Although President Obama and Texas Gov. Rick Perry have sparred over the Southwest border crisis, officials who joined them for a Dallas meeting described fruitful discussions as well as occasionally tense exchanges.
Dallas County Commissioner Elba Garcia called Wednesday's hourlong round-table meeting of local officials and religious leaders "cordial." Obama did a lot of listening, she said.
"The president allowed all of us to speak, and everybody expressed their concerns," she said.
Garcia, a Democrat and the first Latina to serve on the Dallas commissioner's court, has fielded complaints from constituents upset by the border crisis, but also from those concerned for the Central American children pouring over the border.
About 57,000 unaccompanied youths have been apprehended at the Southwest border since Oct. 1, according to federal figures -- 5,000 of them since June 15. Most crossed into the Rio Grande Valley after traveling north from Guatemala, Honduras and El Salvador. The administration has appealed to Central American leaders to stem the movement north, and warned that most of the immigrants would be deported.
However, a 2008 law requires that children from all nations but Mexico and Canada get a hearing in immigration court, and those courts are backlogged.

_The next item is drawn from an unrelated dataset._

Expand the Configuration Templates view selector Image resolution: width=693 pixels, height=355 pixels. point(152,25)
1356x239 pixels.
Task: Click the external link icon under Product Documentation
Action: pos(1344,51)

At the Wednesday meeting, Dallas County Judge Clay Jenkins said he and other local officials had a "frank discussion" about the crisis with the president and the governor.
Perry renewed his call to deploy National Guard troops to shore up border security. Obama promised to study the governor's proposal, but noted that he had spent more on border security than his predecessors.
"For Texas politics, it was not a particularly tense meeting," Jenkins said. "We were able to lay the partisan positions aside."
Jenkins, a Democrat, has drawn criticism for spearheading a plan to open three new shelters in the Dallas area this month to house 2,000 of the children.
"Whatever your politics are, these are children," he said. "They deserve our help."
Jenkins was inspired to act after touring the overcrowded holding area at the McAllen Border Patrol station last week. Built to house 250, the facility he called "basically a drunk tank" now routinely houses twice that many immigrants.
"Anyone who sees what we saw on the border is going to want to help these children," Jenkins said.
Perry, who toured the McAllen station last month, did not oppose Jenkins' plan Wednesday, Jenkins said, considering it a matter of local rule.
Jenkins said he had already been contacted about the shelter plan by a fellow county leader—from conservative Maricopa County, Ariz.